In common with many places these days, we've got chat software (currently Microsoft Teams) in which we've made a few channels for standard work topics but also an informal channel (currently called Tea, Coffee, Beer, and Wine) in which we can chew the fat about very non-work stuff. To give just one example, I've been posting pictures of the unusual crisps I've bought during lockdown.
When we grew big enough to have line managers in the team, we started Community of Practice for line management. It ran its course for us but has evolved to become a company-wide thing. We also introduced a brown bag lunch meeting that we call Team Eating and which has been running for five years now, at around one session a month. It brings together colleagues from across the company to build inter-team relationships.
We've recently been trying to set up a Community of Practice with other test groups in our parent company. This is proving more challenging for us as we're geographically distant with little shared context. Three of us from Cambridge visited a group in Brighton last year and we were intending to host a return visit before circumstances got in the way. We've managed to have several virtual meetings but nothing regular has stuck yet. I feel that there's still enthusiasm for this kind of thing, but we need to find the right format and frequency.
If that feels like a looooong list don't be fooled into thinking that we're all doing all of those things all of the time.

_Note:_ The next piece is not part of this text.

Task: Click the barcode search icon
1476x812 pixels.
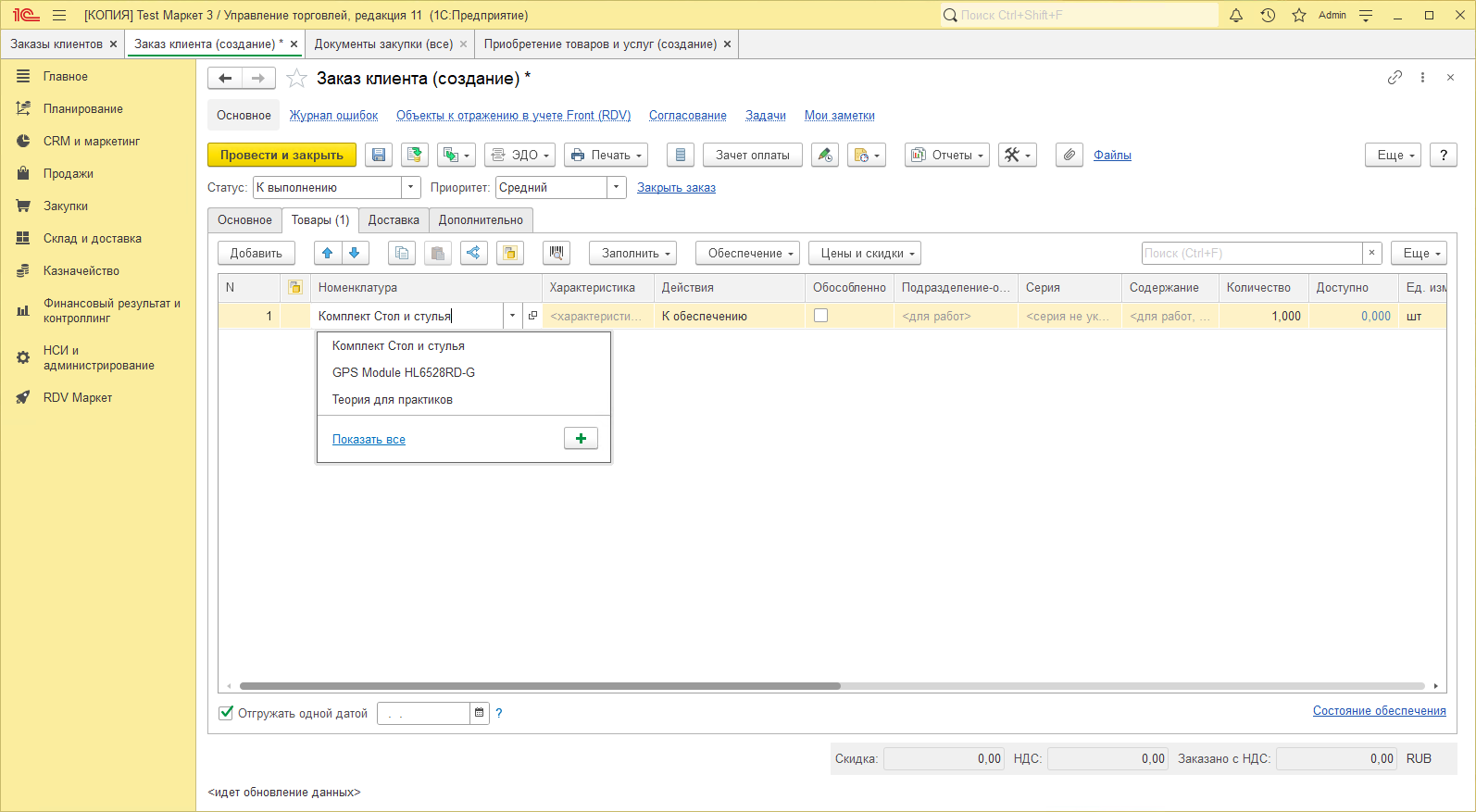Action: (556, 253)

Everything except for the daily and weekly meetings and Testing Can Be Fun is optional, and there's no negative impact or offense taken by non-attendance.
Even the meetings that are non-optional are missed by all of us from time to time, when something else needs our attention, and we trust each other to gauge when that's appropriate.
I've found that it's natural for enthusiasm to wax and wane, and that it's OK to let the initiatives that have run out of energy stop or change direction. I was delighted when Drew Pontikis said that his experience was the same in his talk, Leading Communities of Practice, recently.
Also, some of these initiatives just won't work, and all of them will likely receive criticism and scepticism from some members of the team. I wouldn't say don't listen, because you might learn something useful by doing that, but I would definitely take the perspective that the people who turn up and participate are the right people to be there.
That doesn't mean I'd judge anyone who doesn't attend negatively: it's their choice and they'll have their reasons. I once gave a presentation to one person at a local meetup (even the organiser didn't turn up that night!) and, yes, of course it was disappointing in some respects but the person who attended was very engaged and we had a great conversation.
As the team manager I try to attend everything of this kind that anyone in my team organises. I want to show support for them as an individual, and to give them confidence that they can attempt something and it will be taken seriously. If they have an idea that they'd like to try something I'll encourage them to set it up and see what happens, and how they feel about it.
Finally, while I'm very interested in sharing ideas and experience, retrospecting, and learning together, there's a secondary aim here that I don't discount at all: the chance to see each other as rounded personalities rather than as one-dimensional words in a bug report, the opportunities to build trust and personal relationships with colleagues, and places to see that our team has shared purpose and values and to discover what they are.